При сочетанных тревожно-депрессивных состояниях целесообразно ориентироваться на антидепрессанты, обладающие наиболее отчетливым анксиолитическим эффектом (пароксетин, тианептин).

Если СРК в структуре соматизированной депрессии протекает с преобладанием диареи, то, напротив, целесообразнее использовать антидепрессанты других классов, такие как селективные ингибиторы обратного захвата норадреналина (миансерин), не обладающие отчетливыми эффектами в отношении моторных функций ЖКТ.

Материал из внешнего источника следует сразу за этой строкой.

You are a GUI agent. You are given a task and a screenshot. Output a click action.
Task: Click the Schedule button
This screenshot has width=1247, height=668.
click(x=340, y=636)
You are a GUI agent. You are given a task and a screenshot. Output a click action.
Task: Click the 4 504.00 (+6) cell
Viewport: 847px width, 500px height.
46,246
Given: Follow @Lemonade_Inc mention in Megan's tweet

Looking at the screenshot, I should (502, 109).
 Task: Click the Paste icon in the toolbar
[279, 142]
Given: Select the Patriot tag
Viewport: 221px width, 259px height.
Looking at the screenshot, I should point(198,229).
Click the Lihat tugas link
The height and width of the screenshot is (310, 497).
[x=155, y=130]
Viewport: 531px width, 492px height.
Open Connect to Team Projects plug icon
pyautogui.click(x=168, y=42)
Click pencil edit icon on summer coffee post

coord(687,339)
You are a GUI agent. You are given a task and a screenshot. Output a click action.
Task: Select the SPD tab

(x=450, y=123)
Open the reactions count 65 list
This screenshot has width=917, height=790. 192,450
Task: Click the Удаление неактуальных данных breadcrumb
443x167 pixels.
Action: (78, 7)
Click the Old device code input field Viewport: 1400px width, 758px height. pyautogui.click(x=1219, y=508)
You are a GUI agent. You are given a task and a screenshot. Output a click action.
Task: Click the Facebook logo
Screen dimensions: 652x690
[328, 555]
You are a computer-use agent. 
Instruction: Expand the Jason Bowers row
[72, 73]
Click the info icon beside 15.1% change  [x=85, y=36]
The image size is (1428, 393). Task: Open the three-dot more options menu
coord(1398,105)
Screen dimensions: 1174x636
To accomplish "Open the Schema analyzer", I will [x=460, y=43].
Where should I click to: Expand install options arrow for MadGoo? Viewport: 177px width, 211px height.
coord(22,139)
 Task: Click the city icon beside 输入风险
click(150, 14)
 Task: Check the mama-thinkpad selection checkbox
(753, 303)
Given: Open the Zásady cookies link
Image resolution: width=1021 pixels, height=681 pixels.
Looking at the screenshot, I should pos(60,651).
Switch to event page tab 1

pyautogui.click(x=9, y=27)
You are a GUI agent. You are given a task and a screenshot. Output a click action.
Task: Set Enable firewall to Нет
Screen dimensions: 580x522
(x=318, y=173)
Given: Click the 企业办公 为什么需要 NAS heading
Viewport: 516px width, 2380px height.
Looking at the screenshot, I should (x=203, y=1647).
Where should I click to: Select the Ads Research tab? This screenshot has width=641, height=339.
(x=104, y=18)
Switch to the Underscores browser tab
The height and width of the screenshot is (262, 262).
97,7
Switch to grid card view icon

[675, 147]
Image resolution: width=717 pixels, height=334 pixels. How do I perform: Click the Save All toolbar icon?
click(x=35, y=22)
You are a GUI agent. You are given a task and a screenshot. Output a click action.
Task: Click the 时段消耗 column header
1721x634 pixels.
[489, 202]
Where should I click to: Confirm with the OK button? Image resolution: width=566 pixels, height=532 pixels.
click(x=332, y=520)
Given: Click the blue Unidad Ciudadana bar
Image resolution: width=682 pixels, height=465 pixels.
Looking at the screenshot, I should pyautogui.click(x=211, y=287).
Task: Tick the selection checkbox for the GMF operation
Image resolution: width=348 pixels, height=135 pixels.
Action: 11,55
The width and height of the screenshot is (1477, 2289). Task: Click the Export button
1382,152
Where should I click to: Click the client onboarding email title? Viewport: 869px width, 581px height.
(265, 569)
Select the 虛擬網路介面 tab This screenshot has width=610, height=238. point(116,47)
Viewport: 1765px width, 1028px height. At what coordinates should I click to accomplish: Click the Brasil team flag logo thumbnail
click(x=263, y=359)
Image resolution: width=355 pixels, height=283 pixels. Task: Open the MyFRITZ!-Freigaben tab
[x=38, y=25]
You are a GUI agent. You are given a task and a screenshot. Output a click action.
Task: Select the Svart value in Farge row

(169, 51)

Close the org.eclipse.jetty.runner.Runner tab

Особые затруднения возникают при лечении больных шизофренией с мономорфными, неизменными по своим проявлениям и стойкими (в течение многих лет) алгиями с четкой локализацией, сопряженными со сверхценной фиксацией на болевом синдроме. В этих случаях целесообразно использовать психотропные средства из группы нейролептиков

- сульпирид (эглонил), рисперидон (рисполепт), оланзапин (зипрексу), а в случае лекарственной резистентности - и другие нейролептики (галоперидол, пипотиазин - пипортил).

В ЦНИИ гастроэнтерологии разработаны и применяются следующие стандарты лечения больных СРК в стационаре.

При СРК с преобладанием диареи

рекомендуется механически и химически щадящая диета (4в). Из препаратов назначают а) регуляторы моторики: лоперамид 0,002, 2 таблетки 1 раз в день под язык, до стабилизации стула (1–3 дня и более); б) адсорбенты, вяжущие и обволакивающие: смекта 3,0 (1 пакетик) 3 раза в день до еды до оформления стула; дерматол 0,5 г 3 раза в день до оформления стула; в) пробиотики: бифидумбактерин 50 доз 3 раза в день, 10 дней; бифиформ 1–2 капсулы 2 раза в день, 2 нед; лактобактерин 5 доз 2 раза, 4 нед; линекс 1–2 капсулы 3 раза в день, 4 нед; хилак-форте 60 капель 3 раза в день, 4 нед.

При СРК с преобладанием болей

показаны метеоспазмил 1 капсула 3 раза в день, 2 нед; дротаверин 0,04 г или бускопан 0,01 г 3–4 раза в день, 2 нед; спазмомен 0,04 г 3 раза в день; дицетел 0,05 г 3 раза в день; дюспаталин 0,2 г 3 раза в день, 4–6 нед.